● **Task directions**
Output the lines below word for word, beginning with the line that contains "Task: Call customer" and going on through the line that contains "Task: Expand the 远程监听 row arrow". Omit the pictures from your answer.

● **Extracted data**
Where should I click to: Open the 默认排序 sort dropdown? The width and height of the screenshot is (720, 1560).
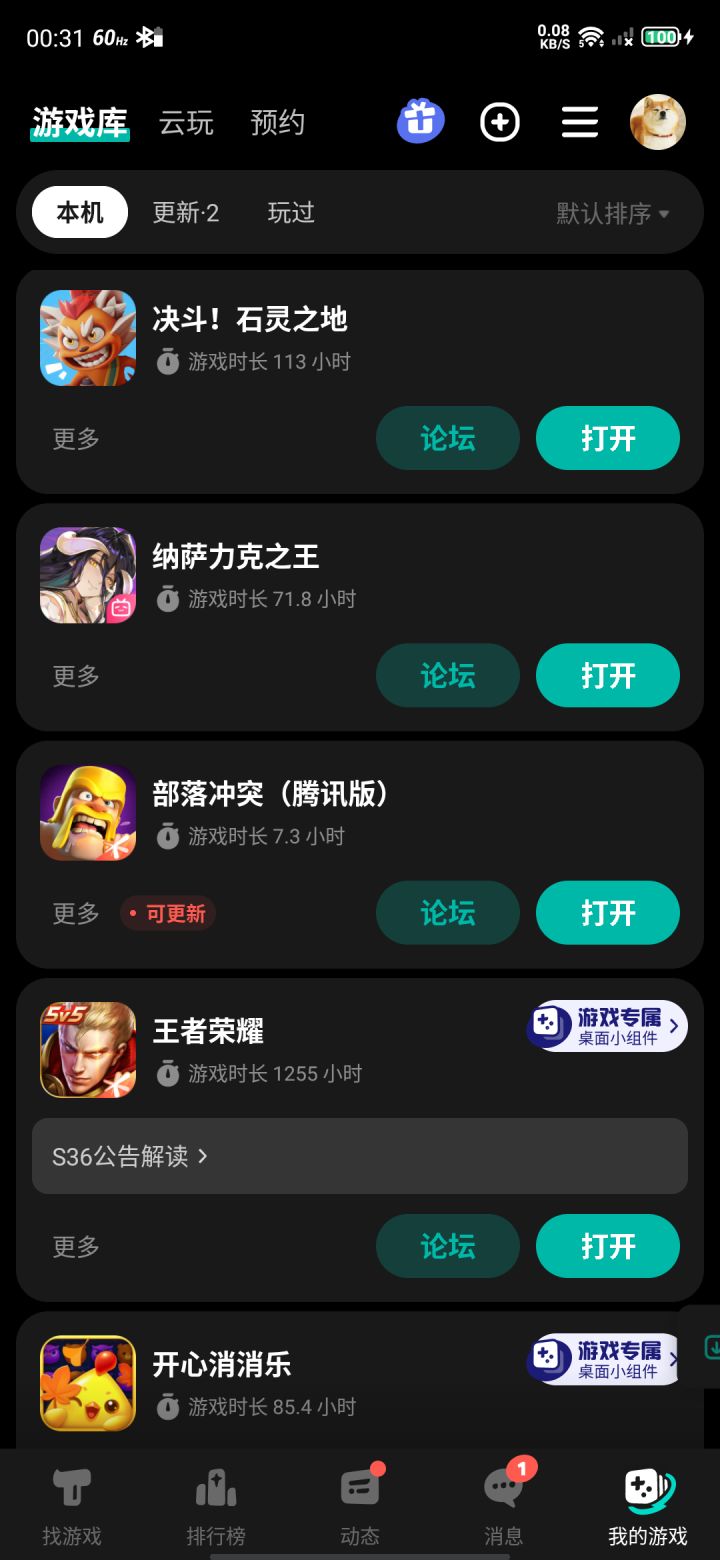click(x=610, y=213)
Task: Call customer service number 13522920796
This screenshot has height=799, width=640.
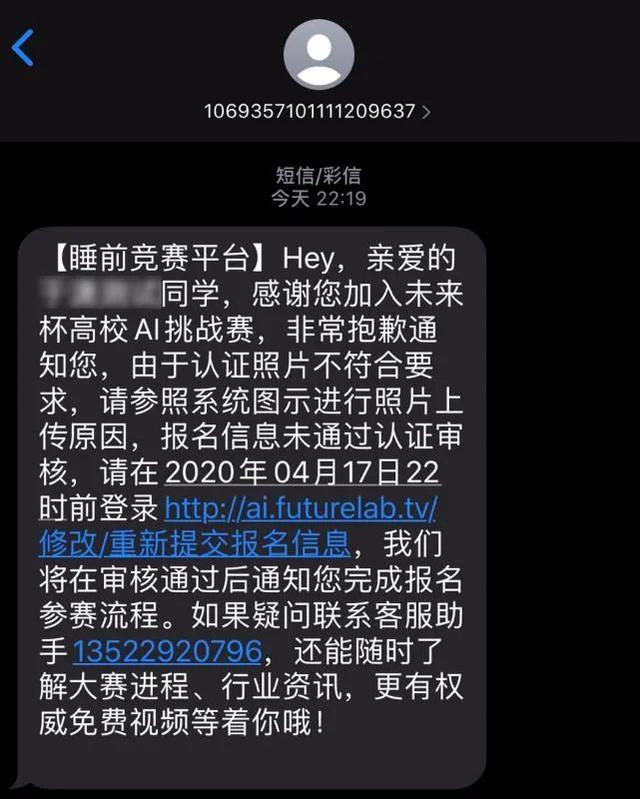Action: [167, 653]
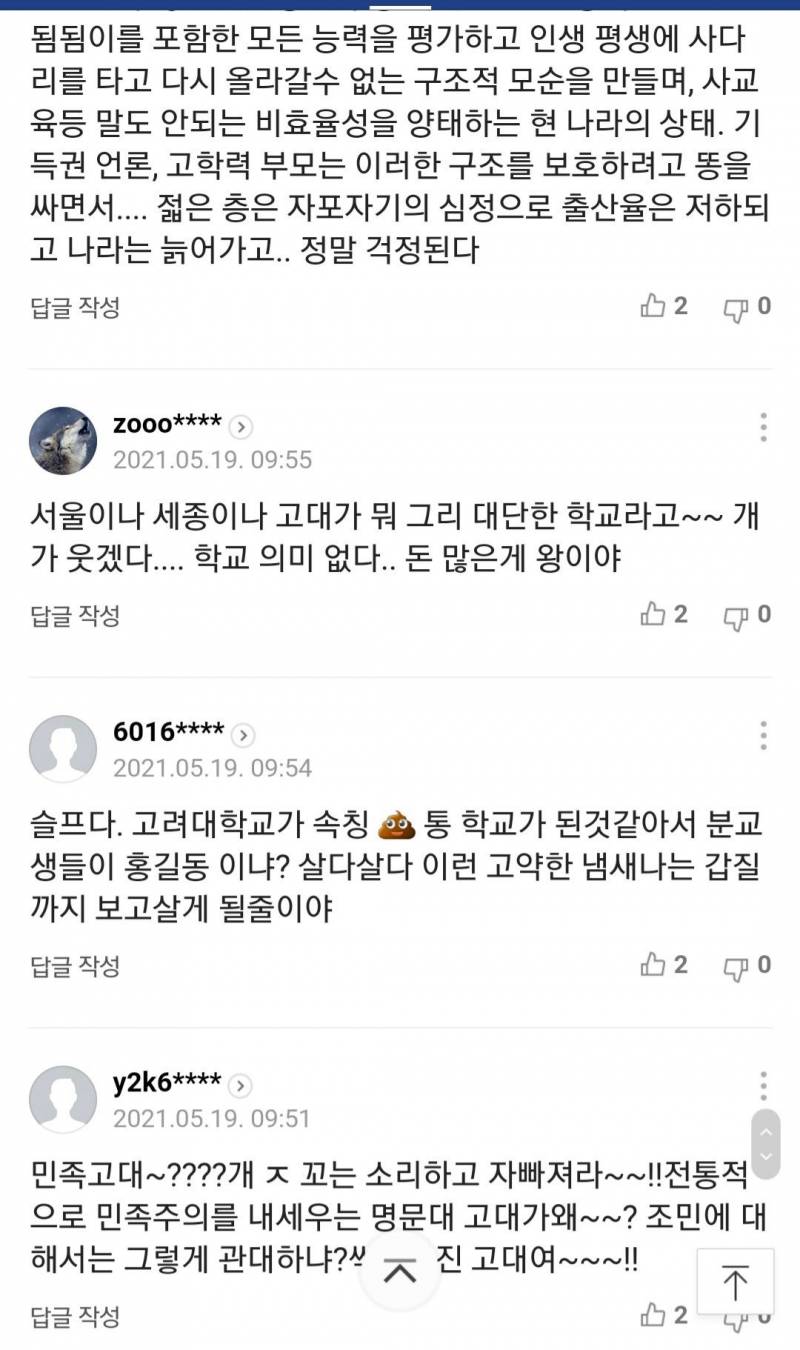Click the thumbs down icon on 6016****'s comment

pos(736,965)
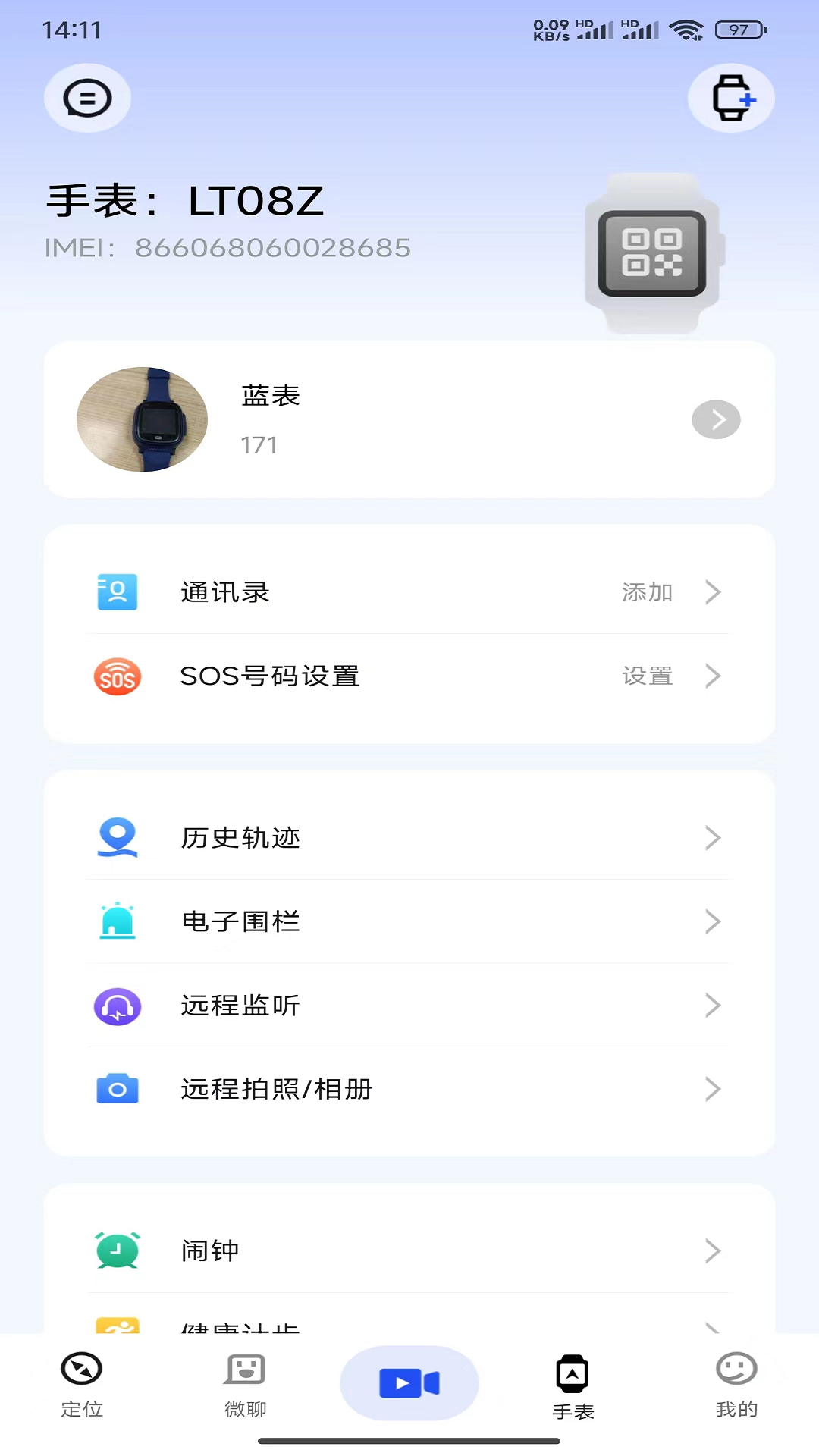This screenshot has width=819, height=1456.
Task: Expand the 远程监听 row arrow
Action: [x=713, y=1006]
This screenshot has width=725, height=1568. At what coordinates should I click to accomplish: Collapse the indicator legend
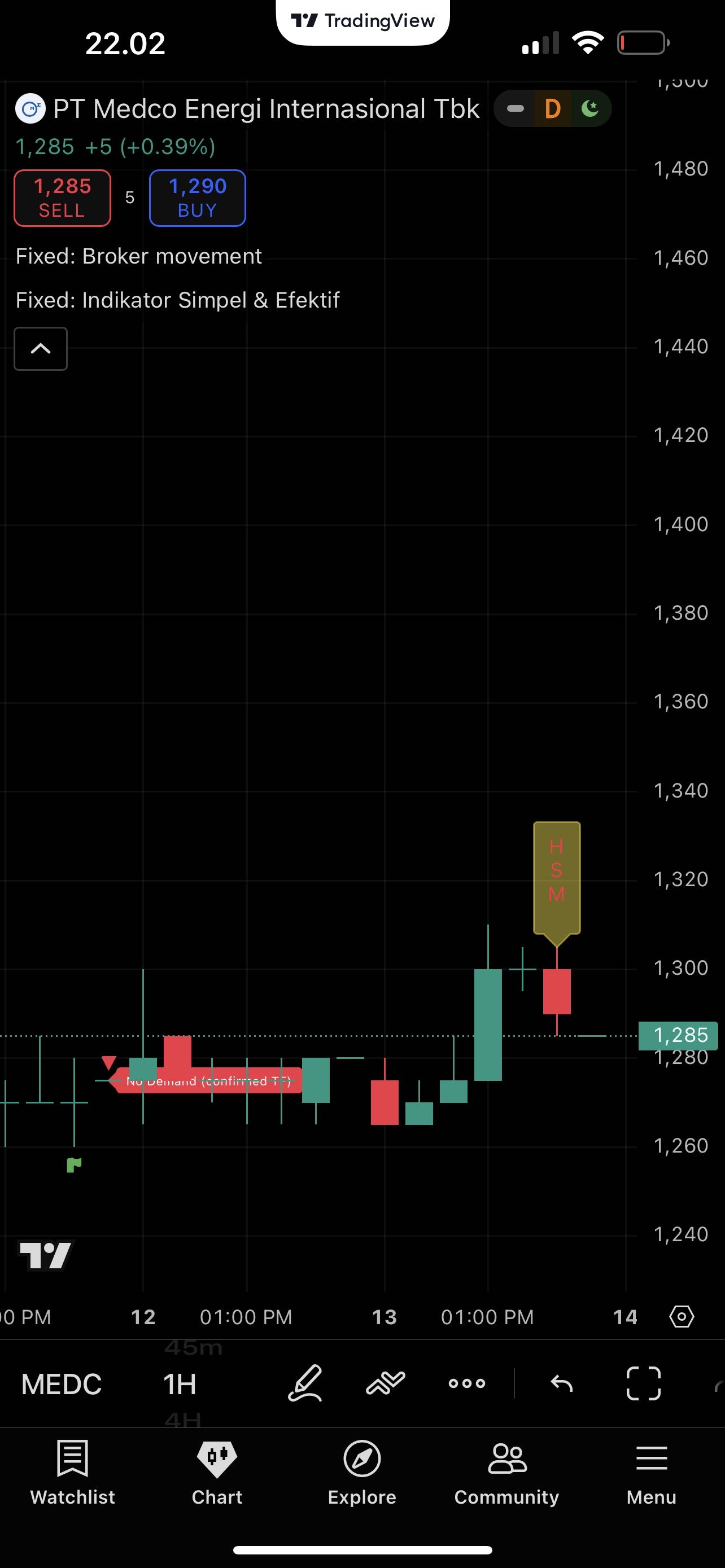coord(41,349)
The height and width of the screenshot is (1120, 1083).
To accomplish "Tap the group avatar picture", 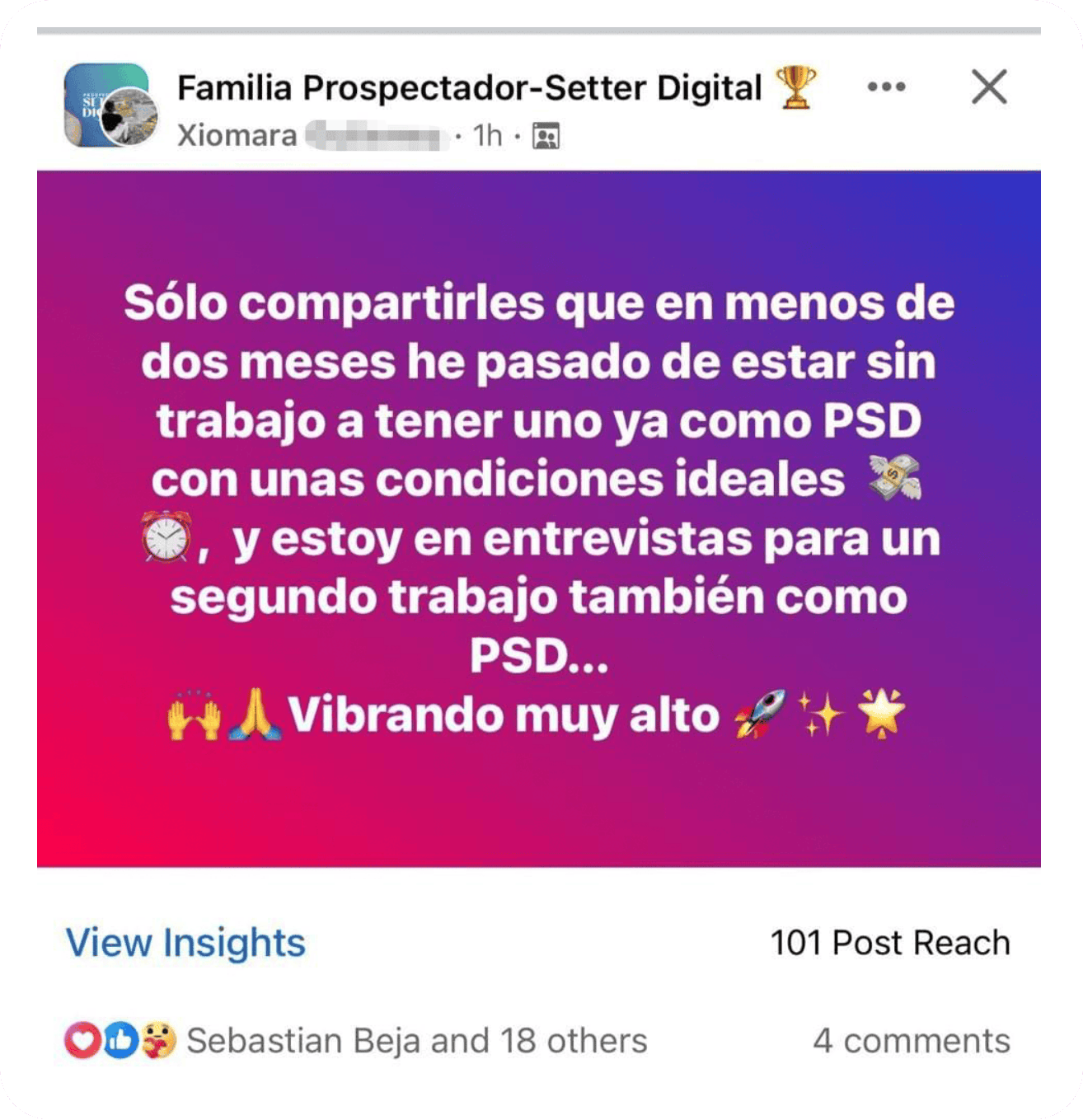I will point(110,105).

● **Final answer**
Task: Call customer service number 13522920796
This screenshot has height=799, width=640.
Action: [167, 653]
Click the thumbs down icon on 6016****'s comment

pos(736,965)
This screenshot has width=819, height=1456.
Task: Expand the 远程监听 row arrow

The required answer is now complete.